__Ejercicio__
Por favor, actualiza el fragmento del texto sobre la literatura excremental que empieza con las palabras "Desde anoche me" y termina con "para mi trabajo.". Escríbelo de nuevo con "antiguo amigo" en lugar de "examigo".
== Texto de la página ==
Desde anoche me da vueltas eso de “Sigue haciendo tu literatura excremental”, a pesar del rencor y el odio contenido en el juicio de mi examigo, este no logra producirme ningún tipo de rechazo o molestia. Es más, pienso que es una acertada etiqueta para mi trabajo.

Mi escritura es un proceso que atraviesa varias etapas. Primero, todo es contemplación, el objeto de mi deseo suele aparecer en forma de Chico, travesti sidado, mujer obesa diabética, paisaje con cerros nublados o perro en descomposición con colmillos amenazantes, para citar algunos ejemplos. Seguido, me aventuro y tomo eso anhelado, lo palpo a ver si todavía late, lo llevo a mi nariz, lo inhalo profundamente. Luego pasa a mi boca, lo pruebo, lo degusto, y finalmente lo trago. Lo que viene después es un proceso de rápida digestión que mis siete estómagos se encargan de transformar en materia prima. Imágenes, diálogos, una que otra sencilla metáfora, entre otros artilugios del «oficio».

El texto ya ruge en mis entrañas, todavía no sale, se corre el riesgo de poder ser trasbocado e irse por la cañería. Pero en otras ocasiones ocurre el milagro de la asimilación, de la plena absorción de una idea que ya empieza a tomar forma de valiosa caca literaria.
Después, viene un fuerte retortijón, un viaje por oscuros túneles intestinales, y finalmente una placentera dilatación anal que culmina en un texto terminado. Antes de sentarme a analizar el producto de mi esfuerzo creativo, me limpio el trasero con la página de algunos de esos autores del momento. Ya reposado el texto, lo leo, lo releo, se lo muestro a algún cercano amigo que no sepa nada de literatura para que me dé su opinión. Después me arriesgo y lo mando por correo a algún editor de revista o periódico del país. Si corro con suerte, recibiré a vuelta de mail un comentario del tipo: “Ey, John, ese texto vale oro”. Aunque lo que me terminen pagando sea una completa mierda. Hoy es domingo, tengo cuarenta años, sin duda alguna soy un escritor excremental y no hay colonia de pino que disimule el olor.
===
== Datos proporcionados ==
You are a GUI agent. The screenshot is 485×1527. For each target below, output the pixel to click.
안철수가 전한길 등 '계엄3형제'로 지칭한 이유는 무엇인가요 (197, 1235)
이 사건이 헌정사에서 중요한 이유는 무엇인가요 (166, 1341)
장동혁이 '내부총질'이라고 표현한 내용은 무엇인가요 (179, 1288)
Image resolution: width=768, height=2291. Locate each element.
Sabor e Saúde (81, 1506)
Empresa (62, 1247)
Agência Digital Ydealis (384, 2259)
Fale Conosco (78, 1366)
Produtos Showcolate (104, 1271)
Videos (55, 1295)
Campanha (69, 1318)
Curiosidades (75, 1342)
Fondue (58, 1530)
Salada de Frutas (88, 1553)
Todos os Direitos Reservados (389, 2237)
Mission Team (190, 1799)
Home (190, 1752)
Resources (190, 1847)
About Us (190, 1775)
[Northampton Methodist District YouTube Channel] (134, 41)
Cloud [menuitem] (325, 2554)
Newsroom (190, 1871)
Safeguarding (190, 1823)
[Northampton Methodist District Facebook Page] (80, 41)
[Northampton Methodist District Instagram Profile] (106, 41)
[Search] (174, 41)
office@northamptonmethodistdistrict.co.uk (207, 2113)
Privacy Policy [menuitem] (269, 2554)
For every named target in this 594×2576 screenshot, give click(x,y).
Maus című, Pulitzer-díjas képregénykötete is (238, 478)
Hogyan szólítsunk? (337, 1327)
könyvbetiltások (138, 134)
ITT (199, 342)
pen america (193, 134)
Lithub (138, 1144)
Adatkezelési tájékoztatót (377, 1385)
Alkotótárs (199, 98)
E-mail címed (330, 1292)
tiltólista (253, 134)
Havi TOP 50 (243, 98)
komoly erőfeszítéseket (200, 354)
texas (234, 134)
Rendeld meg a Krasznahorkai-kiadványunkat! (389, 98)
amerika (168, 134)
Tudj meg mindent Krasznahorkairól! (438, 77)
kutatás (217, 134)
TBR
===
__Respuesta esperada__
Desde anoche me da vueltas eso de “Sigue haciendo tu literatura excremental”, a pesar del rencor y el odio contenido en el juicio de mi antiguo amigo, este no logra producirme ningún tipo de rechazo o molestia. Es más, pienso que es una acertada etiqueta para mi trabajo.